4. Foreign aid relief teams operating in a disaster area will inevitably encounter unique and difficult ethical dilemmas, often arising from insufficient medical resources. … not every victim in need would be able to receive the necessary treatment. … the dilemma of whether to impose a minimum weight threshold for preterm neonates to receive treatment is an ethical issue, which obstetrics and gynecology teams operating in natural disaster conditions should be prepared to deal with.

 5. Obstetrics and gynecology teams treating pregnant women under natural disaster conditions should be especially sensitive to the catastrophic environment’s effect on maternal mental health.

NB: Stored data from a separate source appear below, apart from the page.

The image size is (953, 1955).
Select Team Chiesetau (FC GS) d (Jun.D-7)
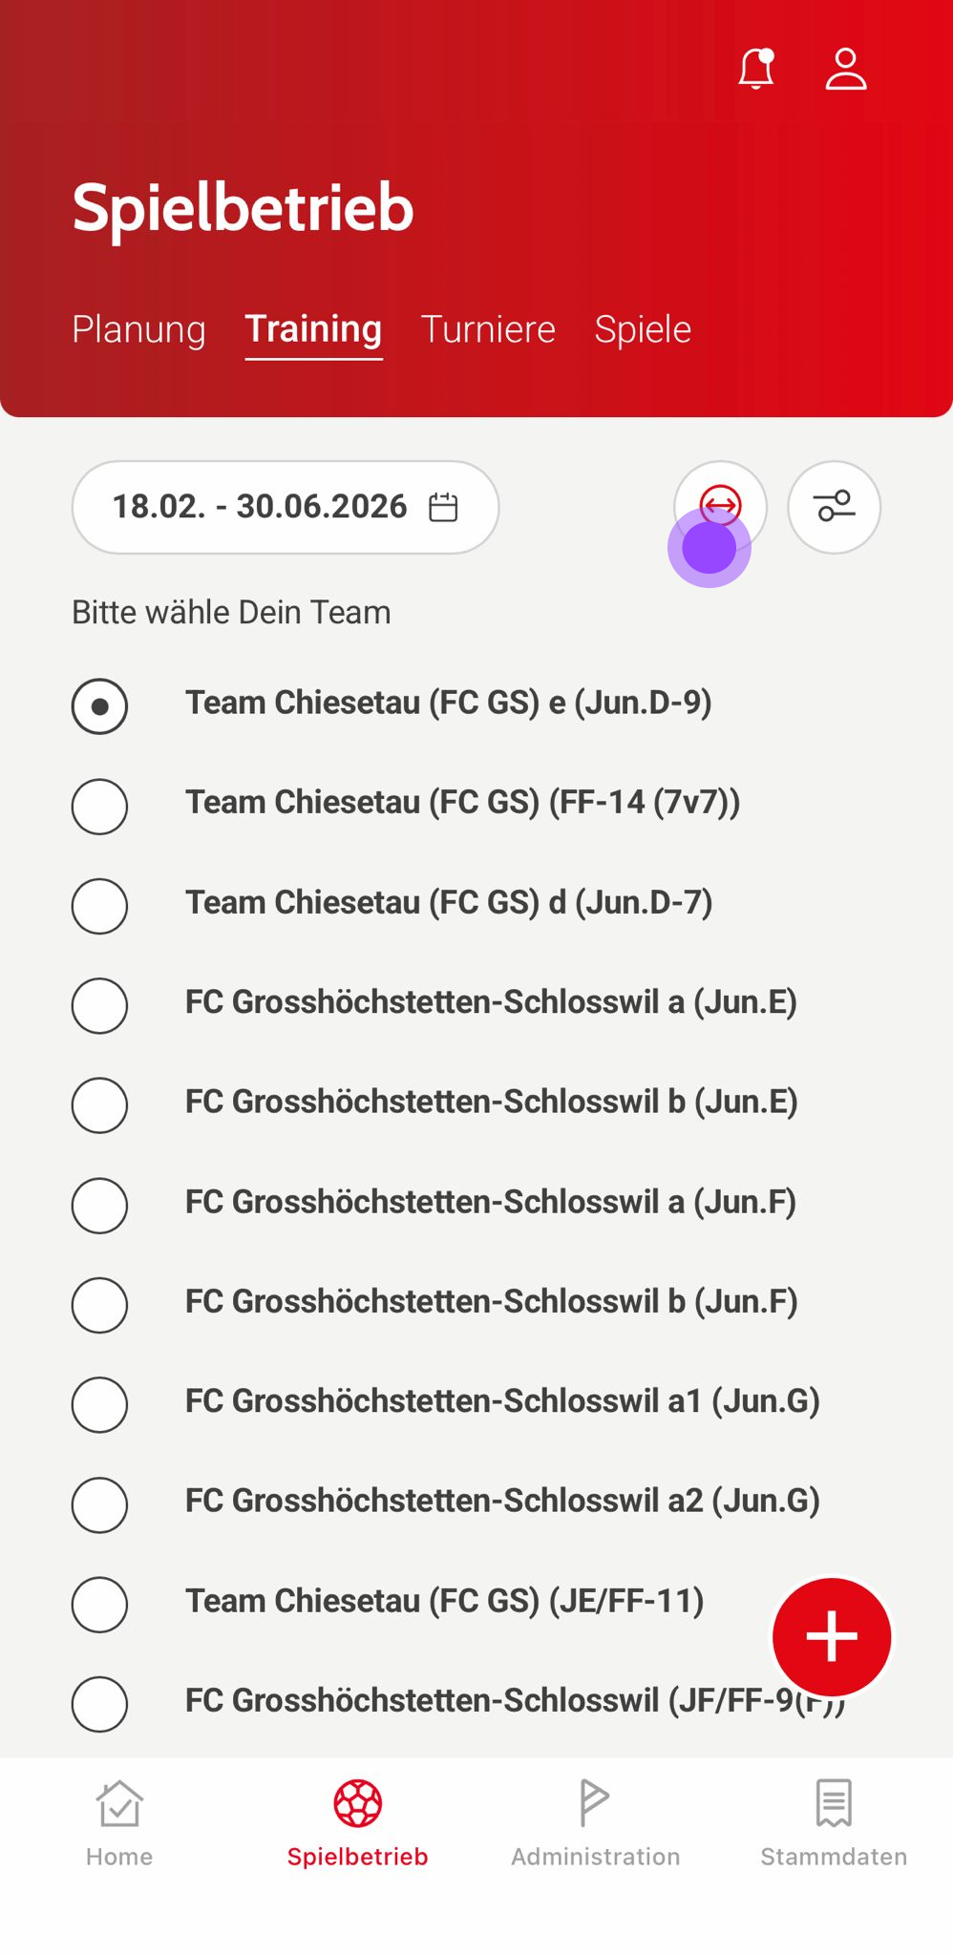pyautogui.click(x=99, y=906)
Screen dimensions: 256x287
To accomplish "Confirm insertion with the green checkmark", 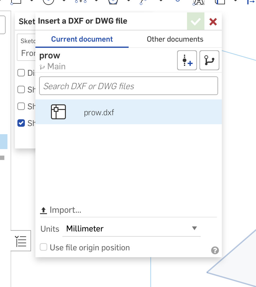I will click(x=196, y=22).
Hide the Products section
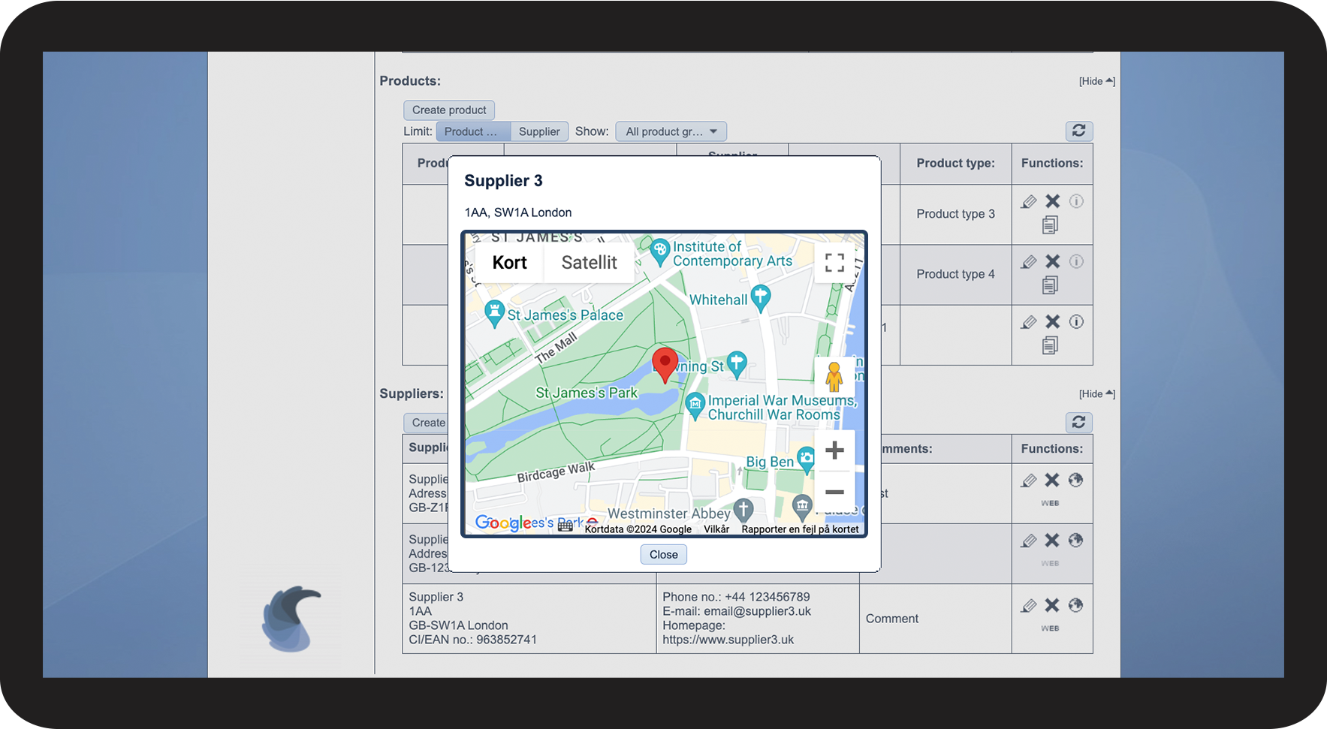 point(1096,81)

6. Indications for cesarean delivery in a field hospital … will differ from the typical paradigm. … For example, fetuses in breech presentation with estimated birth weight less than 3,500 g were to be delivered vaginally. …with only one available fetal heart rate monitor, monitoring had to be carried out intermittently, possibly meaning some abnormality might have been missed. Potential contingencies such as these must be addressed and discussed before the team is deployed.

7. The delivery “suite” should be prepared for emergent cesarean deliveries in the event that a designated operating room may not be immediately available.

8. The likelihood of quickly obtaining additional equipment and medications is remote once the team has arrived to the disaster zone; …a list of recommended essential equipment and medications for obstetrics and gynecology relief teams is provided.

9. An outreach obstetrics and gynecology team with a portable mobile ultrasound machine including vaginal and abdominal probes not only detects problematic pregnancies, but also provides enormous psychological comfort to pregnant disaster victims.

10. The team must be briefed by someone knowledgeable about local cultural sensitivities and taboos, including local volunteers who serve as translators.

Kudos to the authors for providing an essential global resource for disaster planning.